*Selected passage*:
------------

ARTICLE 6 SPECIAL COVENANTS

14

ARTICLE 7 EVENTS OF DEFAULT

19

ARTICLE 8 MISCELLANEOUS

21

ARTICLE 9 CONDITIONS TO EFFECTIVENESS

24

Appendix 1

27

Appendix 2

30

Appendix 3

32

Appendix 4

33

Appendix 5

34

Appendix 6

37

Appendix 7

40

Appendix 8

42

Appendix 9

43

Appendix 10

44

Appendix 11

45

THIS PREFERENTIAL BUYER CREDIT LOAN AGREEMENT

(the "Agreement") is made on the day of January 26, 2022 (date)

BETWEEN

The Government of the Republic of Serbia (hereinafter referred to as the "Borrower"), represented by the Ministry of Finance, having its office at 20 Kneza Milosa Street, 11000, Belgrade, Serbia;

AND

THE EXPORT-IMPORT BANK OF CHINA (hereinafter referred to as the "Lender"), having its registered office at No. 30, Fu Xing Men Nei Street, Xicheng District, Beijing 100031, China.

WHEREAS:

(A) On August 20, 2009, the Government of the People’s Republic of China and the Government of the Republic of Serbia entered into Agreement on Economical and Technical Cooperation in the field of Infrastructure, which enforced from June 25, 2010.

(B) The Borrower has requested that the Lender make available a loan facility of up to US Dollar Six Hundred and Eight Million and Three Hundred Eighty Four Thousand and Six Hundred Ten only (US$ 608,384,610.00) to the Borrower for the financing needs under the Commercial Contract (as defined in Article 1), and;

(C) Republic of Serbia, represented by the Government of the Republic of Serbia, on behalf of the Ministry of Construction, Transport and Infrastructure (hereinafter referred to as the "Financer") and Public Enterprise "Roads of Serbia" (hereinafter referred to as the "Investor") and Koridori Srbije d.o.o (hereinafter referred to as the "Employer") and China Road and Bridge Corporation (hereinafter referred to as the "Contractor") have entered into on 6th of October 2020 the Commercial Contract on Design and Execution of Works on Construction of the Fast Road - IB Category State Road No. 21 Novi Sad - Ruma ("Fruškogorski Corridor") Project (hereinafter referred to as the "Commercial Contract") with the contract number 48-00-7081/2020-3 for the purpose of the implementation of the Project (as defined in Article 1).

------------

*Data block*:
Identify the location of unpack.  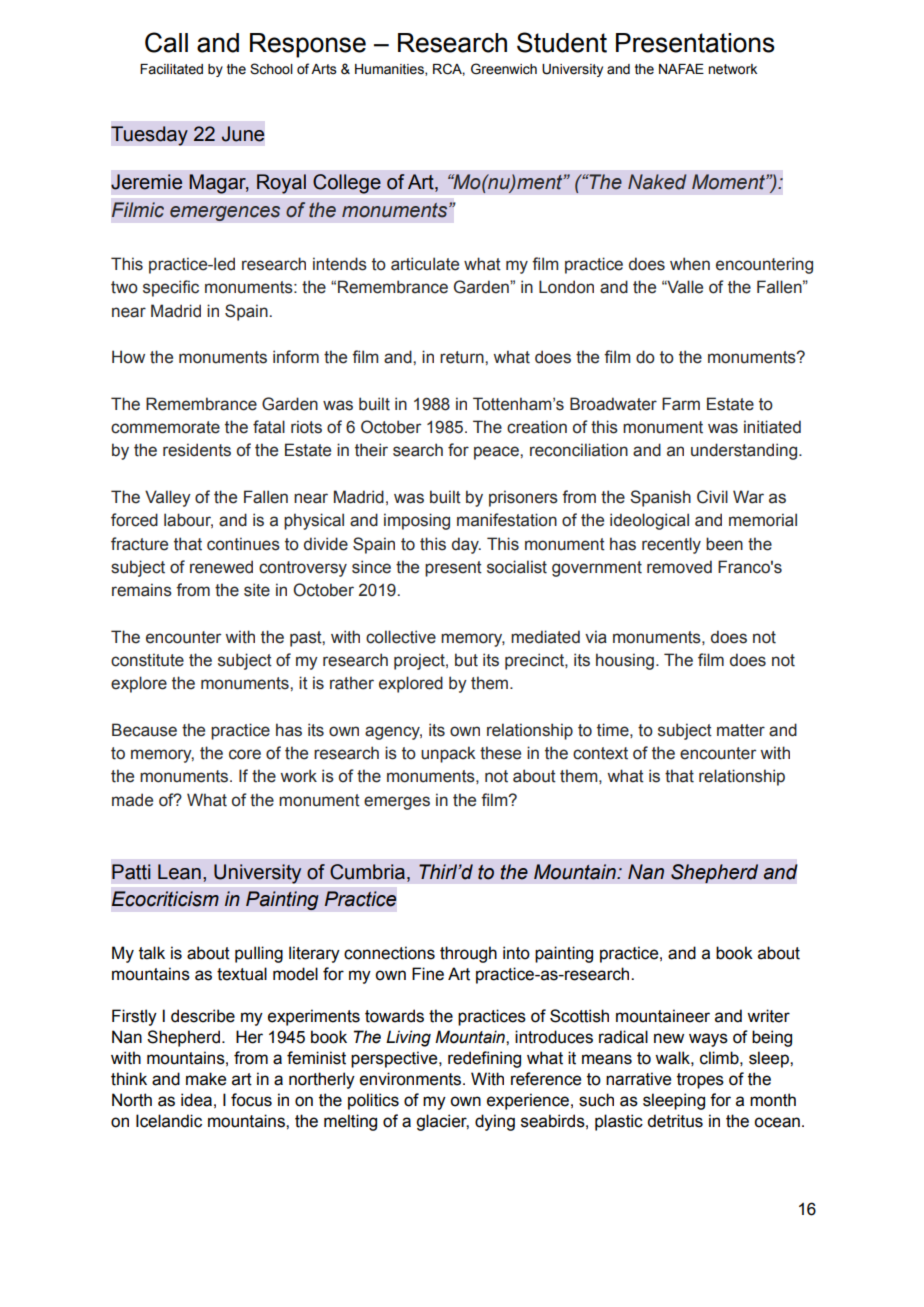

------------

*Instruction*:
Please copy the loan agreement from "The Government of the Republic of Serbia (hereinafter" to "June 25, 2010.", changing "Ministry of Finance" to "Ministry of Economy". The listing is separate from the loan agreement.

*Solution to this task*:
The Government of the Republic of Serbia (hereinafter referred to as the "Borrower"), represented by the Ministry of Economy, having its office at 20 Kneza Milosa Street, 11000, Belgrade, Serbia;

AND

THE EXPORT-IMPORT BANK OF CHINA (hereinafter referred to as the "Lender"), having its registered office at No. 30, Fu Xing Men Nei Street, Xicheng District, Beijing 100031, China.

WHEREAS:

(A) On August 20, 2009, the Government of the People’s Republic of China and the Government of the Republic of Serbia entered into Agreement on Economical and Technical Cooperation in the field of Infrastructure, which enforced from June 25, 2010.